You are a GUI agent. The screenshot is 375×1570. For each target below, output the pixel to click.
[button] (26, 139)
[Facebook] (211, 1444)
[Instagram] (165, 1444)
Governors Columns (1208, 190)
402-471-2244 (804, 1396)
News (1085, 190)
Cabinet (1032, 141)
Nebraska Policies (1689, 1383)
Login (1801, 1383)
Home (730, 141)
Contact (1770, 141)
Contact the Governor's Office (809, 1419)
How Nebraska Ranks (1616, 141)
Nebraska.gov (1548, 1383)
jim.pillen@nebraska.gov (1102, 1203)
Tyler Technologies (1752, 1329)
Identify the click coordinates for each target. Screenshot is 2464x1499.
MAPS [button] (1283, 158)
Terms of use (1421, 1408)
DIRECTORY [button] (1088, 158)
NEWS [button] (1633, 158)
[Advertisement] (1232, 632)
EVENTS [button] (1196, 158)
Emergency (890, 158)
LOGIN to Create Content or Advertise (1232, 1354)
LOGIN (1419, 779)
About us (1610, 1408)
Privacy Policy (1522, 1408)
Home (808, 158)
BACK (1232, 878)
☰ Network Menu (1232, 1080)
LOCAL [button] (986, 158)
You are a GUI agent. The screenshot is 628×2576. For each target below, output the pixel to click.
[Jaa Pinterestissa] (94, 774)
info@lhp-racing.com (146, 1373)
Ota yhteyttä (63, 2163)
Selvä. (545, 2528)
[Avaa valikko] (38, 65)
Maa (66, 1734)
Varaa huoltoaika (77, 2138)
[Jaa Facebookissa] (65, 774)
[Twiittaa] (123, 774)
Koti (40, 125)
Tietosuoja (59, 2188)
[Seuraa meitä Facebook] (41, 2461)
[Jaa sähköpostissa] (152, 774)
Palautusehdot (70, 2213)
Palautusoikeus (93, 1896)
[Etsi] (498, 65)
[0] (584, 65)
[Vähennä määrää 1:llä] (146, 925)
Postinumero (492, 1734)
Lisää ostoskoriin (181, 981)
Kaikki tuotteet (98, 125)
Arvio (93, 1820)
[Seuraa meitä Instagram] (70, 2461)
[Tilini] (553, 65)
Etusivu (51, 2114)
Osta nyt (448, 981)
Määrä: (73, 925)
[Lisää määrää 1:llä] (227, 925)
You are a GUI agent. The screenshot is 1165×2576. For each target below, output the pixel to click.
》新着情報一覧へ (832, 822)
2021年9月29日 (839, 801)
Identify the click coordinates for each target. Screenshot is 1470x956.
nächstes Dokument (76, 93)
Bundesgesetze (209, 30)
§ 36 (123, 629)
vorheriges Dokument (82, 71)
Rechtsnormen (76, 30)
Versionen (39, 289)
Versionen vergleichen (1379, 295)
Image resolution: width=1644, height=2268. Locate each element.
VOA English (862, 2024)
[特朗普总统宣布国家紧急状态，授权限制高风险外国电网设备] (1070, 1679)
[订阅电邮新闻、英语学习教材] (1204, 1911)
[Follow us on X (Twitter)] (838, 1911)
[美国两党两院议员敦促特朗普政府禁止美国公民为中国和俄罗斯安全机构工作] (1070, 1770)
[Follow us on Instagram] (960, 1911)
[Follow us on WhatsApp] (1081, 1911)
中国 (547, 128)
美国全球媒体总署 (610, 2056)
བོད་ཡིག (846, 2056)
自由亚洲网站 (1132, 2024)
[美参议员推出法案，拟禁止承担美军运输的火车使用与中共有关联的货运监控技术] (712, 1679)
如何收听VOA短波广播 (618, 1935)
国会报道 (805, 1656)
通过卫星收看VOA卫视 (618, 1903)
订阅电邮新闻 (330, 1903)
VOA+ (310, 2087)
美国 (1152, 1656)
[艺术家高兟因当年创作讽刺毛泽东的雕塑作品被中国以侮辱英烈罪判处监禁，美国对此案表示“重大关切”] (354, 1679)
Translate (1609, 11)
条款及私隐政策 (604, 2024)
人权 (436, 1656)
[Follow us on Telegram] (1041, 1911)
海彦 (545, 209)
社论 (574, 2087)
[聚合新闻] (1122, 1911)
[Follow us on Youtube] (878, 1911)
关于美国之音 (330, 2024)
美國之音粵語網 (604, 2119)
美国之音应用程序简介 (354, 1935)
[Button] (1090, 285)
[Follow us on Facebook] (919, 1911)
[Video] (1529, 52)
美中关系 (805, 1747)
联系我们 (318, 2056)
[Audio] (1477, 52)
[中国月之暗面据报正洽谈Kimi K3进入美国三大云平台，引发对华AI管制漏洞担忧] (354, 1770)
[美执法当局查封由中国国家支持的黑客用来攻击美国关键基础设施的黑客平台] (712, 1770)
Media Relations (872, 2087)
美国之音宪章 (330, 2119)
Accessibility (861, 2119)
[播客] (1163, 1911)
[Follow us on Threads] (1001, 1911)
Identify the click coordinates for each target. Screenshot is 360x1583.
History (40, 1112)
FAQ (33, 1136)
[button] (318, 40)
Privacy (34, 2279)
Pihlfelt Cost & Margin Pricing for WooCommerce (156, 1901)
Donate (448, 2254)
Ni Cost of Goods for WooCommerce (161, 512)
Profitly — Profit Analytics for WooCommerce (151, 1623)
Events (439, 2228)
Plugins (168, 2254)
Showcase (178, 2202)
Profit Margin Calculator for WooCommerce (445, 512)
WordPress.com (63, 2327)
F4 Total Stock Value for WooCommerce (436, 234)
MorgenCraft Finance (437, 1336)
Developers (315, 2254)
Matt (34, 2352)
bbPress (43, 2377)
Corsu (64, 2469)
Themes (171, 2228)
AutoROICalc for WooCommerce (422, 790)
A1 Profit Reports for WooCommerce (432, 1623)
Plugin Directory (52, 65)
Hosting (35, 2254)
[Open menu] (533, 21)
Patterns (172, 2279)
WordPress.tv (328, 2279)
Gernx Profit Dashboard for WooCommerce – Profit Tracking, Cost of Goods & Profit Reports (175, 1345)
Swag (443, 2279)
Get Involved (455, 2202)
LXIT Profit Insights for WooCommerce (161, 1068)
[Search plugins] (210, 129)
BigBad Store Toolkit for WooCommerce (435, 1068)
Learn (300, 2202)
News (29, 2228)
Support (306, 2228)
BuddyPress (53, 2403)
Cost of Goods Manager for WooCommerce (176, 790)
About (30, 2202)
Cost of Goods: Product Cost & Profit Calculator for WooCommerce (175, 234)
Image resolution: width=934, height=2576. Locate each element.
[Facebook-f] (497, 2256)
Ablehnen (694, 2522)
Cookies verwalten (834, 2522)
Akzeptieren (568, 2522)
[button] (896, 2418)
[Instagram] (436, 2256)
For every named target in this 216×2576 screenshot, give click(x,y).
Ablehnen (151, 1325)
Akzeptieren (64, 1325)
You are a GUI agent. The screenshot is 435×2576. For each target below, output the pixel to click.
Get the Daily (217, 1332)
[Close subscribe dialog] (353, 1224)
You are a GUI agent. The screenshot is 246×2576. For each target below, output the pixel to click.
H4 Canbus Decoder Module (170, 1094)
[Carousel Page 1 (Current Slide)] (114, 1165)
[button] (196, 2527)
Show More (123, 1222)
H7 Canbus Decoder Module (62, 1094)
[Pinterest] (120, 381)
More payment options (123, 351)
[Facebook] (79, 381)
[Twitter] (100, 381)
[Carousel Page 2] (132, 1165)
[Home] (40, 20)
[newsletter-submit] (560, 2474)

----

What is needed is each line of the entries that contains the word "Image".

**SOLUTION TO THIS TASK**
Image resolution: width=1644, height=2268. Locate each element.
Image resolution: width=934, height=2576. Locate each element.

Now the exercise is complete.